The club has shifted into a book club format. Co-presidents Jasmine Chau ’21 and Anton Gallegos ’21 were inspired by an ethnic literature class and took book recommendations from professors.

“Personally, I find it really hard to not have a space like RAISINS. It’s definitely hard to talk about [Covid-19] with my parents because I’m not sure if they really understand what’s happening in the world,” Chau said. “They express concern differently, so I really miss those RAISINS conversations where we can share without feeling like we won’t be understood.” With the rising racial tension surrounding Covid-19, literature is a way for the club members to talk about their experiences, particularly those who are struggling with feelings of not fitting in with the current political landscape.

“This crisis really brings out the foundation for Asian resentment and yellow peril,” said Gallegos. “The perception of foreignness mixed with being seen as a danger is similar to Asians being seen as bringing in the coronavirus. It’s also amazing to see people navigating towards building grassroot support for Asians, which I have not seen before.”

GlobeMed has also shifted focus for the semester, making its meetings more optional and infrequent than before. GlobeMed at Middlebury is a chapter of a national organization that focuses on public health issues for marginalized groups. The club had to cancel fundraisers for its partner organization in Rwanda and re-evaluated the schedule of its weekly meetings due to the sensitivity of Covid-19.

In a survey conducted by the club’s leadership, members expressed strong interest in meeting over Zoom and sharing webinars and articles.

“We know it would be a burden for us to talk about global health now as it affects everyone,” said Ansley Harralson ’20.5, co-president of GlobeMed. We decided that we would create a separate group for an opt in process. This is a way to support people’s needs and reevaluate commitment.”

Members discussed Covid-19 at meetings before it escalated in the U.S. and kept awareness of the interconnectivity of public health issues. The constructive framework of the club in addressing the seriousness of every issue has prepared them to talk about Covid-19 in a strikingly similar manner.

Co-president Margaret Maxwell ’20 shared that the club now talks about the U.S healthcare system more than it had before. They are actively in touch with their partner organization in Rwanda, who have tailors making masks, and it appears that they have the crisis better controlled than the U.S.

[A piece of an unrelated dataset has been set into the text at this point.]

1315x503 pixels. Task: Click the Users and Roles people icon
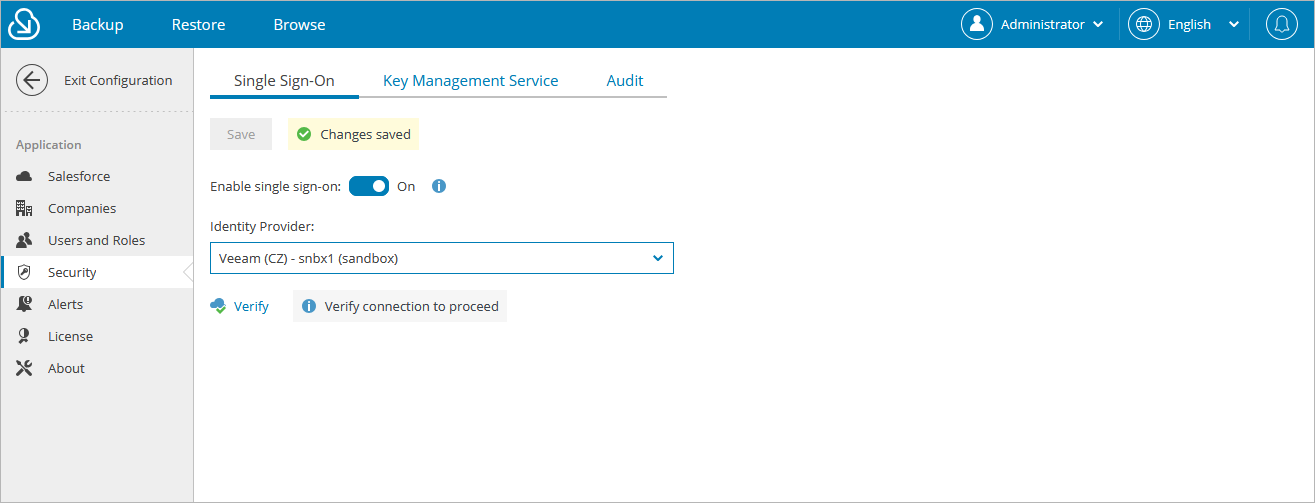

Across the collegiate community, many debate tournaments have migrated online. Justin Cooper ‘20, president of the Middlebury Debate Club, had to cancel a tournament at Middlebury and a chance to compete at the Pan-American Universities Debate Championship in Curaçao. The team will resume practices virtually via Zoom, and other debate tournaments are held over online platforms such as Discord and Minecraft.

“The team has stayed largely connected through the last couple of weeks, doing group calls and staying in touch to support each other,” said Cooper. “It’s really great to see everybody making a real effort to stay connected and in touch with each other in times like these.”